Ese es el verdadero milagro que Jesús quiere hacer en
nuestra vida transformando nuestro corazón. Es la Buena Noticia que Jesús viene
a traernos, de que es posible que seamos ese hombre nuevo que El quiere de
nosotros y que es posible hacer que nuestro mundo sea mejor. Tenemos la
garantía de su gracia, de su presencia, de su Espíritu que estará siempre con
nosotros.
Que se despierte la verdadera fe en nuestros corazones.

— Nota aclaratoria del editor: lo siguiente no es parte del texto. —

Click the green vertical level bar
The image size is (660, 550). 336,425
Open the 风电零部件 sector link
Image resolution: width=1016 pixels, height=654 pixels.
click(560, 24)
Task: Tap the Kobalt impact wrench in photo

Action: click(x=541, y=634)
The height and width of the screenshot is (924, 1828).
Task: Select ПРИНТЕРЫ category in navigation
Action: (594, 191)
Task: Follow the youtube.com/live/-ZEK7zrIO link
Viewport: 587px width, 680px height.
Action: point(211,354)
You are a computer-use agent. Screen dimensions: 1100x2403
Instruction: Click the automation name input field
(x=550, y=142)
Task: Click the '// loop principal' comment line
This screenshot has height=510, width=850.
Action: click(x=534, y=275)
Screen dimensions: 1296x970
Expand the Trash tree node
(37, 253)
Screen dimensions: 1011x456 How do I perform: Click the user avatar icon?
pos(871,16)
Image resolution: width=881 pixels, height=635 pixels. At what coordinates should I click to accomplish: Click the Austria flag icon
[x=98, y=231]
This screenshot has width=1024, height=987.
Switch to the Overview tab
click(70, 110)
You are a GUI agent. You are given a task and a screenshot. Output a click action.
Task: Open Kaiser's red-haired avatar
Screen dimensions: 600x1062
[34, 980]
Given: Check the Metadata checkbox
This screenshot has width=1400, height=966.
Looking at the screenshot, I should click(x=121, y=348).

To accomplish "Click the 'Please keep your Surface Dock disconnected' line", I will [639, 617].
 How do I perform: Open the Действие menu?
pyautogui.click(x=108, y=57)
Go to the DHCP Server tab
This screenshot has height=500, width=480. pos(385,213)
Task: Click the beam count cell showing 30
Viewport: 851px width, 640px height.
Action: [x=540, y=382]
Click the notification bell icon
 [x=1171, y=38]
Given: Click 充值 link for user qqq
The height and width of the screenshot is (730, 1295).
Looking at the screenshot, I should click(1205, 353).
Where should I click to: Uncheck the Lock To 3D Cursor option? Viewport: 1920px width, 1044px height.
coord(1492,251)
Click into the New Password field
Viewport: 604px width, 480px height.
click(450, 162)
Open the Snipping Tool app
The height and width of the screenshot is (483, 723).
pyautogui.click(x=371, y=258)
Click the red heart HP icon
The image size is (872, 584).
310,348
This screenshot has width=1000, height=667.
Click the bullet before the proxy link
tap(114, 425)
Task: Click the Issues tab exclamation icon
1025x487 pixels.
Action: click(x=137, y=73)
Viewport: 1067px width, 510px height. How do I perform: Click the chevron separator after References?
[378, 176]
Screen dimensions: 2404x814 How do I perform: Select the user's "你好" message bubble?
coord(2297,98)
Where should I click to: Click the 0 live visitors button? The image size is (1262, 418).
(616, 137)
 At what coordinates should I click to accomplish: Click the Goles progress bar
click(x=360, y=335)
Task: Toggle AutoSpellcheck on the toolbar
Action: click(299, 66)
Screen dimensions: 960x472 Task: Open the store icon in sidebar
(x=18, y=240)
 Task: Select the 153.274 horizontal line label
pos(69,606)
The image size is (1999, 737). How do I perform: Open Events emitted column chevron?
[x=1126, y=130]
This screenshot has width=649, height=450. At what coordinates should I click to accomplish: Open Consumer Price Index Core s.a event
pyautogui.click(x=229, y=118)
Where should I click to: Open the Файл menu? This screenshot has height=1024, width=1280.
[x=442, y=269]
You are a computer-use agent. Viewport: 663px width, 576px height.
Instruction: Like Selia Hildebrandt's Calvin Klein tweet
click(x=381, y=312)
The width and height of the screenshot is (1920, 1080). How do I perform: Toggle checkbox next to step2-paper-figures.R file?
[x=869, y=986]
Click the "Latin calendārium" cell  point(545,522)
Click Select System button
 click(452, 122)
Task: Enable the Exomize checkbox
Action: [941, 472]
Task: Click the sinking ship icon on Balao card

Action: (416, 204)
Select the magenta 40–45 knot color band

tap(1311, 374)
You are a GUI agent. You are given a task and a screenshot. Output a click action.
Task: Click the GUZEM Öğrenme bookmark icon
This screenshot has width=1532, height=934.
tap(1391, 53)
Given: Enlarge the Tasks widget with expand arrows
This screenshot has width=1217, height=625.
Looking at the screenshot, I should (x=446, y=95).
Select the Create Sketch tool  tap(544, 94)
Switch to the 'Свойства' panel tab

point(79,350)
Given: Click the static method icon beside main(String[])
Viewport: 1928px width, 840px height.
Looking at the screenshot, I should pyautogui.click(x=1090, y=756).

Que en verdad queramos escucharle allá en lo más hondo de nosotros mismos, no
quedándonos solamente en el asombro, sino que demos pasos en esa transformación
del corazón. Sí, nos sentimos asombrados ante sus maravillas, ante su Sabiduría
infinita de la que queremos beber, cantamos nuestra alabanza al Dios bueno que
tanto nos ama, pero al mismo tiempo nos dejamos conducir por su gracia, por la
fuerza de su Espíritu, porque además todo eso que recibimos del Señor hemos de
comunicarlo, trasmitirlo a los demás, contagiándolos de esa fe y de esos deseos
de un mundo mejor.
Nos asombramos ante las maravillas de Dios, ante la
Sabiduría de Dios que se nos manifiesta en Jesús y nos queremos dejar
transformar por su Espíritu para hacer nacer un hombre nuevo y un mundo nuevo.